Le message de ces jeunes est directement adressé au régime Azali. Mais sa teneur n’exempte pas non plus tous les acteurs politiques actuels et prétendants au pouvoir qui ne portent aucune vision ni alternative promettant une véritable rupture avec l’héritage politique et institutionnelle qui a conduit le pays au marasme après un demi-siècle d’indépendance qui signifiait pour le peuple, la fin du calvaire colonial et l’amorce d’une vie meilleure ensemble.
Ce message lancé des barricades a-t-il entendu ? Cette jeunesse indignée a démontré une capacité de révolte que certains ne lui soupçonnaient plus.
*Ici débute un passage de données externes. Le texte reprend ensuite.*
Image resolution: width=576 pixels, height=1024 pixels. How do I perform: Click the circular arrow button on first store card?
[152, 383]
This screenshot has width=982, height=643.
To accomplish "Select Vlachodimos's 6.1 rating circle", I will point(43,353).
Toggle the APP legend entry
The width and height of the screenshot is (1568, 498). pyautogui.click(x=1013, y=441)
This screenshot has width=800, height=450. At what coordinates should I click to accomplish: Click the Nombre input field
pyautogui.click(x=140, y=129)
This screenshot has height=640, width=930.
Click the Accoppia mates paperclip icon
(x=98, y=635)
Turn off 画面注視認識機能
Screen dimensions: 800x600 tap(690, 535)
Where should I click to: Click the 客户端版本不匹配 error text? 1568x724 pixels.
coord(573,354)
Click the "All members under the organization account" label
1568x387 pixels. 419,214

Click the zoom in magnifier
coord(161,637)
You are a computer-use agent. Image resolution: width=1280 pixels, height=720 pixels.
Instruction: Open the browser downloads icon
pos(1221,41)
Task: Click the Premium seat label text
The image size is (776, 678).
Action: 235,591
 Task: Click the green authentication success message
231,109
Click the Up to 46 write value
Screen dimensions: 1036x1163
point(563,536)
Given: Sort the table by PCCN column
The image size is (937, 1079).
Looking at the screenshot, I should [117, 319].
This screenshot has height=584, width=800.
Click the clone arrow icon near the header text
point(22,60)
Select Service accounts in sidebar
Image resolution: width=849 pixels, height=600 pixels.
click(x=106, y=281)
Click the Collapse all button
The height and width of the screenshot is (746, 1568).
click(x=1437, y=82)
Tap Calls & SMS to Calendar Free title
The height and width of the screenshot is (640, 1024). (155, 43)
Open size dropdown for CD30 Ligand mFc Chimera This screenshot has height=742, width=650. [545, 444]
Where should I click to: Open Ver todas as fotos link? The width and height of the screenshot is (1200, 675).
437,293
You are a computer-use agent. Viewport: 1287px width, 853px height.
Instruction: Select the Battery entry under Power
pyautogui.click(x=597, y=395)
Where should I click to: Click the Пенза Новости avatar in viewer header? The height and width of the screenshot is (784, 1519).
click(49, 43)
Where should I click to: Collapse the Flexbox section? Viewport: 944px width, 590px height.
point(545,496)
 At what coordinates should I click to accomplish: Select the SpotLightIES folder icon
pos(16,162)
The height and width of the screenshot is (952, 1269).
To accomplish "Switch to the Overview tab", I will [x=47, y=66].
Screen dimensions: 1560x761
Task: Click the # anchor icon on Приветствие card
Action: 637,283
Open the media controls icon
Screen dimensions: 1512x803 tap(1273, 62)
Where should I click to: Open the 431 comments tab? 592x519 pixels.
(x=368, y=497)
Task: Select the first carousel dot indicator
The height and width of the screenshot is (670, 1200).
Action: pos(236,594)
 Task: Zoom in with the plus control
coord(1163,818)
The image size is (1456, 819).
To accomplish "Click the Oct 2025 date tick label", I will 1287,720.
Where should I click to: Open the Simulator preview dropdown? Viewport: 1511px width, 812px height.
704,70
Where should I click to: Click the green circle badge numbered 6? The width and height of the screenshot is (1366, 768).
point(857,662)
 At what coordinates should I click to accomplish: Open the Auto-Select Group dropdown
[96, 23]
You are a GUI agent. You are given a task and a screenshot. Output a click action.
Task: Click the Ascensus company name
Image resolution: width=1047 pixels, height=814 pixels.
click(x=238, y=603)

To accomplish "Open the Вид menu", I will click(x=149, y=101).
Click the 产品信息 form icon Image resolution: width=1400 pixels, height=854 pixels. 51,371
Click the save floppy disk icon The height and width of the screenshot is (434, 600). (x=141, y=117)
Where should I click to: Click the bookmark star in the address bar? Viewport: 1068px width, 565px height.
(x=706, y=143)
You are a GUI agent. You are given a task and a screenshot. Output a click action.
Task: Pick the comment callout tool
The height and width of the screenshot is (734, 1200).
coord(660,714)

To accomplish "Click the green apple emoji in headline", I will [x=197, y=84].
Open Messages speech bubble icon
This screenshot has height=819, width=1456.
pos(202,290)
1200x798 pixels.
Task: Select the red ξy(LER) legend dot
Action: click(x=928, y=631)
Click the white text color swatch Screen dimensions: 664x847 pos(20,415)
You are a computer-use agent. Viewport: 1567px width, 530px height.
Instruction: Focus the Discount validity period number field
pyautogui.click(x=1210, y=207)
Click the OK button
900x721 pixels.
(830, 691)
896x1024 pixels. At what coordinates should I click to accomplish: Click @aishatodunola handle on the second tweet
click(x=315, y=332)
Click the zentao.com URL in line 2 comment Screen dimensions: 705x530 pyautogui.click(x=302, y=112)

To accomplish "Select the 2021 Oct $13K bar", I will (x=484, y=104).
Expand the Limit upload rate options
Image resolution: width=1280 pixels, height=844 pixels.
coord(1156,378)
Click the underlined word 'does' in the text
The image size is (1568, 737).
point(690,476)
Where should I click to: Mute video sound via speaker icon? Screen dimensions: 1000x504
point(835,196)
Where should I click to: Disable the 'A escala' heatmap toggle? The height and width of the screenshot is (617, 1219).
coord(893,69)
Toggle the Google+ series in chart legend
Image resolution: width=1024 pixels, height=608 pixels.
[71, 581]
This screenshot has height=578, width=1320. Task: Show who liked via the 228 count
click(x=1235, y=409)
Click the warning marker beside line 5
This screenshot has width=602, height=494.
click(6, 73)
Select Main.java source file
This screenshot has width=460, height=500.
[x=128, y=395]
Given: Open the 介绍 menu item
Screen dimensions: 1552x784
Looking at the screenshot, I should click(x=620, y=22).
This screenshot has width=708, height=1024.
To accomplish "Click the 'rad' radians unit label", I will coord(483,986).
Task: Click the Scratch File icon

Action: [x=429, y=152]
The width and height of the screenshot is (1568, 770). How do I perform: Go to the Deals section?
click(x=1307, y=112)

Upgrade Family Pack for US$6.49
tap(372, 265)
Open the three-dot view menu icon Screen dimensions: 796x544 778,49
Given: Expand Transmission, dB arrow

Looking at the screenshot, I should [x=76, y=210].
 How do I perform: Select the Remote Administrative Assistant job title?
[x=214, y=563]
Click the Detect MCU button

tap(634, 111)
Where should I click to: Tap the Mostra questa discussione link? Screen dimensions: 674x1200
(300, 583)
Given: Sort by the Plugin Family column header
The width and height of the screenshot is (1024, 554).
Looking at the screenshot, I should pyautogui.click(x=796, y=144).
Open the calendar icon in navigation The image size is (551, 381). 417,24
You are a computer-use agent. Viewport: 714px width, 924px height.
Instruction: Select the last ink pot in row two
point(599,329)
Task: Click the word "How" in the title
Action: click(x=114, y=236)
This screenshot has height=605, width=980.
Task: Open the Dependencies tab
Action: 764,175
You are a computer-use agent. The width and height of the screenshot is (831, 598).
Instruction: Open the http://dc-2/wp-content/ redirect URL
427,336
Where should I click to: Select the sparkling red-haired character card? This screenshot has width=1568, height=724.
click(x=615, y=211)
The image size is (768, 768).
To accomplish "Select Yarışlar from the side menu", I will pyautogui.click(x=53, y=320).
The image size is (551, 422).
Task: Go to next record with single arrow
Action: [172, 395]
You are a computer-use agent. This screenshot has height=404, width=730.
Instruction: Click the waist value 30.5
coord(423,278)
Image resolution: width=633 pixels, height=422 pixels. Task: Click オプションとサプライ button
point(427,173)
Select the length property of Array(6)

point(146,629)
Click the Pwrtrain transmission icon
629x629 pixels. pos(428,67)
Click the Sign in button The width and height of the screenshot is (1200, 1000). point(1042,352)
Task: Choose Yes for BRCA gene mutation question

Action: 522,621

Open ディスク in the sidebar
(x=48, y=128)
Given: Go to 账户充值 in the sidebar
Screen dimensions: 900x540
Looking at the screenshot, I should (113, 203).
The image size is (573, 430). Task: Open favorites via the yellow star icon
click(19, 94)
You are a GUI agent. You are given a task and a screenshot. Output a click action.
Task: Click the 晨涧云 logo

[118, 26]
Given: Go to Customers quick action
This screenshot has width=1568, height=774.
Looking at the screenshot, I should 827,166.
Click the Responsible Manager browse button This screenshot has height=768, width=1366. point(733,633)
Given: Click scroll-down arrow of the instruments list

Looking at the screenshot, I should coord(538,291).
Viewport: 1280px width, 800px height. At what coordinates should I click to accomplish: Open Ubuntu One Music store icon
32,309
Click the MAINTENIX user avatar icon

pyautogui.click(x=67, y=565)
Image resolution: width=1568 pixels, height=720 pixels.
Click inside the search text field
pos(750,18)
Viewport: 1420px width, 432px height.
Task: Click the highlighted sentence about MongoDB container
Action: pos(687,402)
Sans expérience de combat et sans leaders pour les organiser, elle a été capable de tenir la rue avec les mains nues et de paralyser le pays. Elle a été dans la capitale, mais aussi dans les villages reculés, preuve de sa capacité à maîtriser tout le pays. En 72 heures, elle a fait face à des forces de l’ordre vite débordées au point d’user de leurs armes à feu contre des manifestants non armés. Qu’en sera-t-il demain si la vie reprend son cours, mais que rien n’est fait pour répondre à ce cri de détresse ? L’on s’acheminerait inévitablement vers une situation insurrectionnelle et populaire. Toute voix responsable doit méditer cela.
En attendant, le pays les Comores doit à cette jeunesse d’avoir donné une autre image que celle d’un peuple endormi dont on le qualifiait. Elle a prouvé qu’elle peut porter les couleurs nationales pour célébrer les Cœlacanthes (l’équipe comorienne de Football) et pour revendiquer ses droits. Les caméras du monde ont été témoins de leur héroïsme. Un visage marquera à jamais cette séquence, celui de Mouslim Ahamada, fauché à 21 ans, parce qu’il a fait le choix du camp du refus de la peur et de l’injustice.